Гости начинают греметь стульями, протискиваться по чину и ряду под фикус и чайные розы в кадушках, каждый знает свое насиженное место. И уже за столом женщины снова ревниво прицениваются, каково напечено, да каково уряжено, словно бы с венского гнутого стула видно всё до мелочей. А мужчины, степенные, деловито-стеснительные, накурившиеся до такой степени, что кажется уши покраснели, как волнухи, и опухли, усаживаются в нижнем конце стола, второго приглашения не ждут, их стряпня не волнует и закуски не задерживают взгляда, но сразу принимают на грудь по граненому стакану морошечно-желтой браги, да вдогонку и по второму тяпнут, пока посудинка не остыла и чтобы разгорячить натуру. Бабушка этот момент ловит, боится пропустить, и, не промедля, уже несет чай в фарфоровых тонких чашках; зорко дозорит хозяйка, чтобы не окривел кто второпях, ведь с морозу коварная брага скоро себя выкажет и подставит задорному гулевану ножку. А там невдолгах и под стол кувырк. «Пей-то пей, почто не выпить-то, да ума не пропивай, — говаривали старики. — Не говорю — не пей, а говорю — не упивайся… Не проклято вино, а проклято пьянство. Ибо вино — есть кровь Христова». Вот чай-чаище и усмиряет пыл ретивого человека, не дает ему дурного разгону, когда все трын-трава, когда разбуженный норов не только попускается на веселье, но и на всякую дрязгу и буйство: ведь что у трезвого на уме, то у пьяного на языке.

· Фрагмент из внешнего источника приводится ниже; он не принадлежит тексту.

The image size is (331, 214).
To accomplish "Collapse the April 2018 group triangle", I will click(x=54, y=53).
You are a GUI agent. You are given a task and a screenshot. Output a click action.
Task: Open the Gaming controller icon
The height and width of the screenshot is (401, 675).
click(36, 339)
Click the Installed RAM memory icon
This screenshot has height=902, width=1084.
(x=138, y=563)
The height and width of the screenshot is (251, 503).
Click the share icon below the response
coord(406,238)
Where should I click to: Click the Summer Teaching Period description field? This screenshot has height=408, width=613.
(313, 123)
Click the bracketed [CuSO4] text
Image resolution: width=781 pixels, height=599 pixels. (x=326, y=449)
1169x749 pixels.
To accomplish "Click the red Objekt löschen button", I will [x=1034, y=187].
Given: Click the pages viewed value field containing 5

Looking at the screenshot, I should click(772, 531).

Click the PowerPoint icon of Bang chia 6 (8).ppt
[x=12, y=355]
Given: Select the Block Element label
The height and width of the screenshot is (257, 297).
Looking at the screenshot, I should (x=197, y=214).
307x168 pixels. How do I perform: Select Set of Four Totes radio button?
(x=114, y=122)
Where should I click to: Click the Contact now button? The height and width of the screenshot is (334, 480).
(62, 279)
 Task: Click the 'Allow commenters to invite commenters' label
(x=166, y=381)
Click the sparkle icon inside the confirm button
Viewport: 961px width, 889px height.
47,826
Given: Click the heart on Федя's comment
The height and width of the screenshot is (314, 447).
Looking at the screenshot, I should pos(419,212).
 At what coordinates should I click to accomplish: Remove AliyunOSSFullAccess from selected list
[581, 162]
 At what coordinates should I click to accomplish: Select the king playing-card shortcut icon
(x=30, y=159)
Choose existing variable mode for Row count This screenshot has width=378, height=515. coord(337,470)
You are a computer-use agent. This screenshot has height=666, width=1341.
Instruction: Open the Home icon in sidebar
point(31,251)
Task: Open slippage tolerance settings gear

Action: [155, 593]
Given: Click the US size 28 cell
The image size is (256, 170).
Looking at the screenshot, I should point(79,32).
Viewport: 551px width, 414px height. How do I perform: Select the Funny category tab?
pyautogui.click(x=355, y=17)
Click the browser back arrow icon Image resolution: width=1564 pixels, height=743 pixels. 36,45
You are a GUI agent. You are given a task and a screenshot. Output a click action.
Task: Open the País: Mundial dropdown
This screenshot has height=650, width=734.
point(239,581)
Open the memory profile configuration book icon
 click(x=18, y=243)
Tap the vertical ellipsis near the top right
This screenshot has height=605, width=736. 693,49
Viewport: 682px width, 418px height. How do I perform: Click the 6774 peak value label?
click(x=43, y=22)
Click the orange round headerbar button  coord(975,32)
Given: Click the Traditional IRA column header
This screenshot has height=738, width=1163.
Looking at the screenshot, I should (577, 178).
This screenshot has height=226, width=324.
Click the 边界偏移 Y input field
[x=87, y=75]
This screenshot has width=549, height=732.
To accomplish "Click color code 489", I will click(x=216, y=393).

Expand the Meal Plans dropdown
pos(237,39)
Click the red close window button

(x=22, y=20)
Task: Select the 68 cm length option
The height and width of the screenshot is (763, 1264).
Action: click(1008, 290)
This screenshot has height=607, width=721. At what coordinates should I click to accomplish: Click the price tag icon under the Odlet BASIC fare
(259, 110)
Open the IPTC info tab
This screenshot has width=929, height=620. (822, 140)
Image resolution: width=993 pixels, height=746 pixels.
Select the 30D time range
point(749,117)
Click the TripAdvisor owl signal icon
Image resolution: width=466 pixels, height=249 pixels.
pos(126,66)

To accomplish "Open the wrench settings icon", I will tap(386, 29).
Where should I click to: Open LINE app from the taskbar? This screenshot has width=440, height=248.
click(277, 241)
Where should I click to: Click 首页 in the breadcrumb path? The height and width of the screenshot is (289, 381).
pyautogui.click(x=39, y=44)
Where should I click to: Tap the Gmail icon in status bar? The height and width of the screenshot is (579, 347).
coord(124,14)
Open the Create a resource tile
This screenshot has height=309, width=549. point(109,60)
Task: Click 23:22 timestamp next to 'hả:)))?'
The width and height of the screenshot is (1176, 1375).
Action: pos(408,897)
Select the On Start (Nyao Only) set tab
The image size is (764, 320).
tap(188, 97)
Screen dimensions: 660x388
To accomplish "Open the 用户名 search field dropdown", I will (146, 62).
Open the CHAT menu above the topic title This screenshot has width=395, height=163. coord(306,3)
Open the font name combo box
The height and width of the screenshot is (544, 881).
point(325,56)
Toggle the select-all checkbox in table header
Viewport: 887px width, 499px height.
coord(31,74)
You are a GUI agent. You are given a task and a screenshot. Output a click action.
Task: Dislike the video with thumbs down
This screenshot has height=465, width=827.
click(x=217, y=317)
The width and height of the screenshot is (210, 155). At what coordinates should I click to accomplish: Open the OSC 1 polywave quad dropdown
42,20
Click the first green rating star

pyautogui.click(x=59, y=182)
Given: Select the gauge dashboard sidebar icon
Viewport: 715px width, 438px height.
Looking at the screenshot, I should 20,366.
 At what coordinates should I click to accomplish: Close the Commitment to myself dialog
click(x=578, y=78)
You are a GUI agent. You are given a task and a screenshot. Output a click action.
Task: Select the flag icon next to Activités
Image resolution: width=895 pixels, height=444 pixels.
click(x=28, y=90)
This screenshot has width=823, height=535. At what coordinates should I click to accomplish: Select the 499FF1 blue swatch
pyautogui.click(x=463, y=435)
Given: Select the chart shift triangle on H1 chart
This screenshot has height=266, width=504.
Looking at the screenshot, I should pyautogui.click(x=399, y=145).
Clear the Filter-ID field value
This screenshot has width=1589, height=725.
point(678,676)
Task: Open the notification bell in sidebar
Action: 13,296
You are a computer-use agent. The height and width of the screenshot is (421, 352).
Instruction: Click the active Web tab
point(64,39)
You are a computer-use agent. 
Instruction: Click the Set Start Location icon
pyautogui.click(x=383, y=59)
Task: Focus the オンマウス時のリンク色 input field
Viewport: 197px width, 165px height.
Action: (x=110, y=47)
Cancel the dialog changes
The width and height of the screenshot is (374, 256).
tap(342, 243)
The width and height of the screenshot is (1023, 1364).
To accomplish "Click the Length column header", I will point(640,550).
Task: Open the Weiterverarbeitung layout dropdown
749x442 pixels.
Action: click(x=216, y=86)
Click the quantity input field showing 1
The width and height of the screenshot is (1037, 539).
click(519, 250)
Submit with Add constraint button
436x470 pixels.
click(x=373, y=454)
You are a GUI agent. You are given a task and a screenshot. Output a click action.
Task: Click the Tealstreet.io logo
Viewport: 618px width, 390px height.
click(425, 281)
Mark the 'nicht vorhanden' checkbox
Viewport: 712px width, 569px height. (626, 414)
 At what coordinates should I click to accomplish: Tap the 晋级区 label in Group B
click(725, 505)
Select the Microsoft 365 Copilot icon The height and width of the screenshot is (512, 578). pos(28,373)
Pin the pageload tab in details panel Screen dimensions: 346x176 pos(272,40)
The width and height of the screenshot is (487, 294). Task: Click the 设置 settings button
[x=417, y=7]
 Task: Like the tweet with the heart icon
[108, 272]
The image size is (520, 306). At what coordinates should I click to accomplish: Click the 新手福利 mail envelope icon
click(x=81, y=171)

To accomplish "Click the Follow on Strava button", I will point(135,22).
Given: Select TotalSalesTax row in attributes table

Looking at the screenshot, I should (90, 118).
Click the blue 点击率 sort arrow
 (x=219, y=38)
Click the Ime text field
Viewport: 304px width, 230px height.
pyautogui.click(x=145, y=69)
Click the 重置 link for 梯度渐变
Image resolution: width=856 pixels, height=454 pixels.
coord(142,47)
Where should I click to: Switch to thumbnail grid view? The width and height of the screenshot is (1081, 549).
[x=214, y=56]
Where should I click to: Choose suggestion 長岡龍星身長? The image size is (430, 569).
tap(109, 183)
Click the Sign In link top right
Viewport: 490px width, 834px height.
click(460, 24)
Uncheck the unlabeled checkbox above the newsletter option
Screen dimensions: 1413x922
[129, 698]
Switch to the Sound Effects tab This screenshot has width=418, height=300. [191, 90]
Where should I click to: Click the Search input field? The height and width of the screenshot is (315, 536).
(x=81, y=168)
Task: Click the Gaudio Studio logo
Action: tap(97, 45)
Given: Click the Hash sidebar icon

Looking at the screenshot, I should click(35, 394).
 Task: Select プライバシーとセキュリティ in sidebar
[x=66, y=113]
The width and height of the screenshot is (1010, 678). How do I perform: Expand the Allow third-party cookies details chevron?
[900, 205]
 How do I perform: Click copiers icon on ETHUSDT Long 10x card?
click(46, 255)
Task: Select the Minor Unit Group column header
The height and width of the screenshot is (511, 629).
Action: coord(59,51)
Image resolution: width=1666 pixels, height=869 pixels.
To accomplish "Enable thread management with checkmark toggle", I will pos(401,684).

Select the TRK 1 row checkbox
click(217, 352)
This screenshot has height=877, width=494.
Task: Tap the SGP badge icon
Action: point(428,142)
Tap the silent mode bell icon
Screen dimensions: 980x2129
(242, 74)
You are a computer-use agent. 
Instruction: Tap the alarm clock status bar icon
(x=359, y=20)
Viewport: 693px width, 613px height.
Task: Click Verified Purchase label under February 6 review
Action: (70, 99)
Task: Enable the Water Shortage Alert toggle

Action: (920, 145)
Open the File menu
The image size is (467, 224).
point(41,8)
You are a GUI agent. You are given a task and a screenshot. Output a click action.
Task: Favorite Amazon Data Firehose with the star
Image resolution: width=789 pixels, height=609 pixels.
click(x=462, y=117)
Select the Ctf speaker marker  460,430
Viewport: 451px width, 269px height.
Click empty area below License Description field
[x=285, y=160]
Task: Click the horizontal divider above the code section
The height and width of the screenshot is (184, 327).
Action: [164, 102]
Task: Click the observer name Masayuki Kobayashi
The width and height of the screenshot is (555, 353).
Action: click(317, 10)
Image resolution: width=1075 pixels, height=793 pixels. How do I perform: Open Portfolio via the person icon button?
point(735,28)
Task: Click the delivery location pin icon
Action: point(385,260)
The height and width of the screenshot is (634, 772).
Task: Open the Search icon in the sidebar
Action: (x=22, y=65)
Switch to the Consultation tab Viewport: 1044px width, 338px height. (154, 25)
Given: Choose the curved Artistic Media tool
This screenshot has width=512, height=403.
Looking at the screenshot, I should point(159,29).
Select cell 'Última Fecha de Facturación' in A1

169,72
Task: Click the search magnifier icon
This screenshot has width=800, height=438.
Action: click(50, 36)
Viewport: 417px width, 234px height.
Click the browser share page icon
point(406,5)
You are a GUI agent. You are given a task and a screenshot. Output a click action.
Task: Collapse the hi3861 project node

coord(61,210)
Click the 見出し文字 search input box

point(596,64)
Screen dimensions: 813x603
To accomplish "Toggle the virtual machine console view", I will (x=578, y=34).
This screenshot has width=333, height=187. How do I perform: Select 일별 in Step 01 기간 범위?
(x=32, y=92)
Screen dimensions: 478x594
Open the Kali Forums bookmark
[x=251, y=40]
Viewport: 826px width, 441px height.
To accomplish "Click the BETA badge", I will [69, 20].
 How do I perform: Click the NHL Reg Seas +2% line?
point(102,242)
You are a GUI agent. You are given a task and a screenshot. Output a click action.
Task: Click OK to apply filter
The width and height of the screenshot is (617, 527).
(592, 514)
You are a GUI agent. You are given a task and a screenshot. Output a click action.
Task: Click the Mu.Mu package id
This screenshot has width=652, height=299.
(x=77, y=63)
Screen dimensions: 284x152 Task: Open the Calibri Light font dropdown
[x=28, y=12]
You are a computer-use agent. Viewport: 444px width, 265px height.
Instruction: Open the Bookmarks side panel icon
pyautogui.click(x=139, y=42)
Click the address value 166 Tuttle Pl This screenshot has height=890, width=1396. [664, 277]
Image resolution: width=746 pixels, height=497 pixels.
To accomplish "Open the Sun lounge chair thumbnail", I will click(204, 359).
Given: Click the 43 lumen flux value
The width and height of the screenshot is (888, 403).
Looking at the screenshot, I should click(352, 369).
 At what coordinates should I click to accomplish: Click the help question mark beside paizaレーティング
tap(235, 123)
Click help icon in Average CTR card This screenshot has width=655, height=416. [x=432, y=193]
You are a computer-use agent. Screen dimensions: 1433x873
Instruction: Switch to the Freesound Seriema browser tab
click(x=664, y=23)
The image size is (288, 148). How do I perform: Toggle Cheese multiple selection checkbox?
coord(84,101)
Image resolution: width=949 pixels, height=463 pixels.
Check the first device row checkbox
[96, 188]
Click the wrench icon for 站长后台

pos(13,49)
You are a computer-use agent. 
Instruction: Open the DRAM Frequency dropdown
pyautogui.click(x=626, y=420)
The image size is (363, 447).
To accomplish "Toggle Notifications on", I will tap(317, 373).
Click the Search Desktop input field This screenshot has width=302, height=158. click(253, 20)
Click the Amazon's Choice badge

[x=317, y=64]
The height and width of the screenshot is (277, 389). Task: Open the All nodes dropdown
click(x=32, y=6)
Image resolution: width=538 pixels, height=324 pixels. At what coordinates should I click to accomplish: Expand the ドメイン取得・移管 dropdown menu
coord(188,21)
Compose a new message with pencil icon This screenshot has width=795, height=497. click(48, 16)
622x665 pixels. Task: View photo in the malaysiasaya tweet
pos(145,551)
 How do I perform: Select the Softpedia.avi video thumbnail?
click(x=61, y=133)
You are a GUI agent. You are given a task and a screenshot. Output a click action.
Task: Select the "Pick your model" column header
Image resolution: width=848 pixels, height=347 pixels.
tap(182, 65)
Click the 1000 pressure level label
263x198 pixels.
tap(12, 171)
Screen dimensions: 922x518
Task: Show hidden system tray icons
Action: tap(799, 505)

И долго ли вилкой повозят в тарелке, осадят закускою хмель, помирволят благоверным, что дозорят возле, а уж и песня занялась, будто кто в распахнутую фортку вздохнул протяжно, впустив в горенку сеево морозной трухи, — такой тонявый, жалобный, неверно-робкий голосишко вынырнет из сумеречного угла, из-за чайной розы, гордовато расщеперившейся в пузатой деревянной кадце, и прошелестит по-над столом. Звук этот, наверное, не толще человечьего волоса, и лишь чутьистый, подготовленный слух уловит его за бряком-гряком посуды и монотонными бабьими пересудами. Эй, кому там не утерпелось? Кого за язык потянуло запеть? — недовольно вздернется иная женоченка, еще не успевшая толком отпробовать угощений, иль занятая досужей беседой, когда новость цепляется за новость и тем перетолкам не станет конца. Но невольно навострит гостья ухо и мысленно потянет за ниточку такой памятный с детства мотив, хотя в песню включаться душа еще не готова, и сердце стопорит. О грустном, быть может, перетирали вдовицы, о незаживаемом, и не дело перекрывать воспоминания песнею, когда мужние косточки еще не истлели в чужих землях. Ох-хо-хонюшки. Святый Боже, Святый крепкий, Святый Бессмертный помилуй нас. Мертвым вечный покой, а живым-живейное и от него ничем не заградиться.